Captain Emily Warner and First Officer Barbara Cook in the cockpit of Frontier Airlines' Boeing 737, Flight 244, 16 June 1984. (Captain Frank Meyer. published in Frontier News, Summer 2012, #48)
Captain Emily Warner and First Officer Barbara Cook in the cockpit of Frontier Airlines’ Boeing 737, Flight 244, 16 June 1984. (Frontier News, Summer 2012, #48)

16 June 1984: Frontier Airlines Flight 244, a Boeing 737, flies from Stapleton Airport, Denver, Colorado (DEN) to Lexington, Kentucky (LEX). In the cockpit were Captain Emily H. Warner and First Officer Barbara Cook. The cabin crew for the flight were Tim Griffin, Mark Becker and Ashley McQueen.

The Chicago Tribune reported:

Women pilot flight into airline history

DENVERFrontier Airlines teamed the first woman pilot hired by a major airline with a woman copilot Saturday for a flight from Denver to Lexington, Ky., in what one official said was the first all-female crew in commercial airline history. A spokesman for Denver-based Frontier official said the airline did nothing special to bring Capt. Emily Warner of Denver together with First Officer Barbara Cook of Denver. “That’s just the way the rotation came up,” he said. Warner, who became the first woman hired by a major airline when she joined Frontier in 1973, said of the flight: “I feel good about it. I figured I’d be flying with a gal one of these days.”

Chicago Tribune, Vol. 130, No. 109, Sunday 17 June 1984, Section 1, Page 17 at Column 1

[Note: First Officer Turi Widerøe made her first flight as a commercial airline pilot for the Scandinavian Airlines System (SAS), 30 April 1969. —TDiA]

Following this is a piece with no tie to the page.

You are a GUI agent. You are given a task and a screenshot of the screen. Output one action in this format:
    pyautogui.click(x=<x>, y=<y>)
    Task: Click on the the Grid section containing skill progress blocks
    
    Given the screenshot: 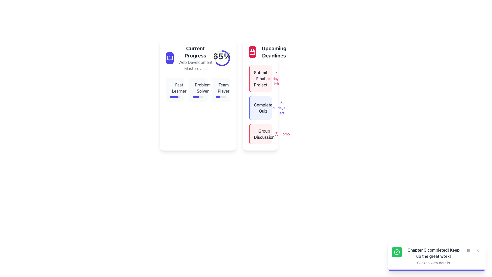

A Frontier Airlines Boeing 737-200, circa 1984. This is the same type airliner flown by Captain Warner and First Officer Cook, 16 June 1984. (Eduard Marmet)
A Frontier Airlines Boeing 737-200, N7382F, circa 1984. This is the same type airliner flown by Captain Warner and First Officer Cook, 16 June 1984. (Eduard Marmet)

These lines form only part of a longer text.